In their names: The path to justice
By Kenneth Fine
Published in News on July 8, 2012 1:50 AM
He knew he had a busy day behind the bench ahead of him -- that he wouldn't have much time to spend outside of his robe.
But Superior Court Judge Arnold Jones knew how important this particular meeting was.
So he asked members of two Wayne County families to join him in a courtroom he had reserved just for them.
The news he was about to deliver warranted an intimate celebration.
"I found out ... that there is a bill that has not just been brought up, it's been ratified by the legislators. It's sitting on the governor's desk," he said. "It would raise the punishment (for deaths caused by driving while impaired) just like we wanted."
The judge paused and looked over at Kristie Jernigan Lee's sister, husband and parents.
"It won't help your daughter or your sister or your wife," he said. "But it could help someone else's."
The woman's sister, Kimberly Smith, smiled.
"We just want to thank you," she said.
But the mood was far different during Jones' first experience with that family in the Wayne County Courthouse.
Jones was charged with sentencing Hermelindo Castro, the man deemed responsible for the 37-year-old's death.
"Under the sentencing chart, the maximum penalty I could give him was 44 months in prison," the judge said. "What hit me about that is here is somebody who tragically dies. It affects her husband, her children, her church and her community, and all this guy can get is 44 months in prison? That didn't seem quite fair to me."
So he asked the family to join him in his chambers.
"It seemed like an unfair punishment. It didn't fit the crime at all. I mean, (Castro) had been drinking all day. It's not like he went and had a beer and got behind the wheel of a car," Kimberly said. "In my mind, it was very willful. It was very intentional.
"So Judge Jones, he kind of wanted to know how we felt about it, and we told him, of course, how unfair we thought it was. He asked, 'Do you want to do something about it?' We told him, 'Absolutely.'"
It didn't take long for Jones to set the family up with local Reps. Efton Sager and David Rouzer.
And he rallied support from District Attorney Branny Vickory and Sheriff Carey Winders.
"We talked to them about our concerns, and at that time, they kind of pledged their support to helping us in whatever way they could," Kimberly said. "They said they would help us."
But before they traveled to Raleigh, another grieving family would join the fray.
Allen Floars couldn't make the trip, but sent his wife, Catherine, in his stead.
They felt strongly that their son, Jacob, be represented -- given the fact that Mark Aaron Pope had received what they considered an "insulting" sentence for getting behind the wheel intoxicated and causing a crash that cost the 17-year-old his life.
"The district attorney, he said, 'Would you like to know how much time he can get?' I said, 'Yeah,' so he opened up his book," Allen said. "It said, '10 to 15.' Well I said, 'If he can get 10 to 15 years for each person, that might be all right.' He shook his head and looked at me.

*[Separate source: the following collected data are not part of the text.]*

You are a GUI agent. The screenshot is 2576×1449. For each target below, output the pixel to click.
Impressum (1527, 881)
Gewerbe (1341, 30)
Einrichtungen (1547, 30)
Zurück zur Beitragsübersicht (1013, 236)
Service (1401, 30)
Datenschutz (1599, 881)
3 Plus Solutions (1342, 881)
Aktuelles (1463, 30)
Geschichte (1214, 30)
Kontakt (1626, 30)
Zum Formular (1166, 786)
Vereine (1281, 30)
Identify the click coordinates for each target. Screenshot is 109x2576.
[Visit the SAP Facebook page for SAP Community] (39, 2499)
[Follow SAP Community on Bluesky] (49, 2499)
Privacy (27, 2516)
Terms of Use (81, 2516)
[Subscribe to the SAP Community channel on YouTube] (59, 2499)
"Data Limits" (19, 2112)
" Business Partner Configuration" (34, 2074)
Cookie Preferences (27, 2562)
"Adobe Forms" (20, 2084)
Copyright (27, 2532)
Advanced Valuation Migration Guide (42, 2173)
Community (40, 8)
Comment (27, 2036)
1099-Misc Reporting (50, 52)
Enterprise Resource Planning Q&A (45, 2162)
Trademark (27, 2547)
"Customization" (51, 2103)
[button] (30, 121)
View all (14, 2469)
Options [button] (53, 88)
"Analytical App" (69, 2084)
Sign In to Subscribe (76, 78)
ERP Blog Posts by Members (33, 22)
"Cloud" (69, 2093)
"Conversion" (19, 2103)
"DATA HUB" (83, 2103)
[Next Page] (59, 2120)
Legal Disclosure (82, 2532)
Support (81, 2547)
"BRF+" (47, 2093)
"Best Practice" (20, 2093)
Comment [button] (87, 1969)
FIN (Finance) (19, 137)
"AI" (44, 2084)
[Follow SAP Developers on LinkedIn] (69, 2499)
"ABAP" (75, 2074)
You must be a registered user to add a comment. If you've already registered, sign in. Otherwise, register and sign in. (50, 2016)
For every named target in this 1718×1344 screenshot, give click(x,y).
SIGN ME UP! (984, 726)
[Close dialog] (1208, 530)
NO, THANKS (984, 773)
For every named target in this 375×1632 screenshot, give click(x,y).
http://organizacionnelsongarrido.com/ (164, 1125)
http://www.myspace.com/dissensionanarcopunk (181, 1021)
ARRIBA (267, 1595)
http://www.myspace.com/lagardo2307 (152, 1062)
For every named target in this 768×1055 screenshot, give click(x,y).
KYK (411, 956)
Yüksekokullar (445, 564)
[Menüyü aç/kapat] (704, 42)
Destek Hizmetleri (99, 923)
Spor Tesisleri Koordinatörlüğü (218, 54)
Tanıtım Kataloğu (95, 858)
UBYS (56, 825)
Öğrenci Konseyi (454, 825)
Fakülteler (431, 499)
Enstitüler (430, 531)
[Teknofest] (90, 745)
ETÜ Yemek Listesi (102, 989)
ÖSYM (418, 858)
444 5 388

He said,
'Allen, it's not 10 to 15 years. It's 10 to 15 months.'
"That's hard for a family person to live with. Something had to be done."
Less than a year later, Senate Bill 105 has been ratified.
Now, it needs only the signature of Gov. Bev Perdue to "at least double" the maximum sentence men like Jones can hand down in cases involving felony death by motor vehicle.
"It's up to the governor, but I hope we can get this thing done. It's the right thing to do," Jones said. "It will at least double the punishment and I think that's significant. That's a lot more time.
"I want people to think about what they do before they put themselves in these situations, and hopefully, if they know the punishment is more strict, they'll think twice."
Allen knows that no matter what happens inside the Governor's Mansion, it won't bring Jacob back home.
But knowing that men like Jones care softens the blow that reality delivers to the Floars home every day.
"It hasn't been easy to come to these courtrooms and talk about the loss.
You have to relive all the stuff and it's taken a lot," he said. "So I'm happy about what's going on. You know, when people don't think there's any consequences, it just causes them to keep on going out there and doing the same thing."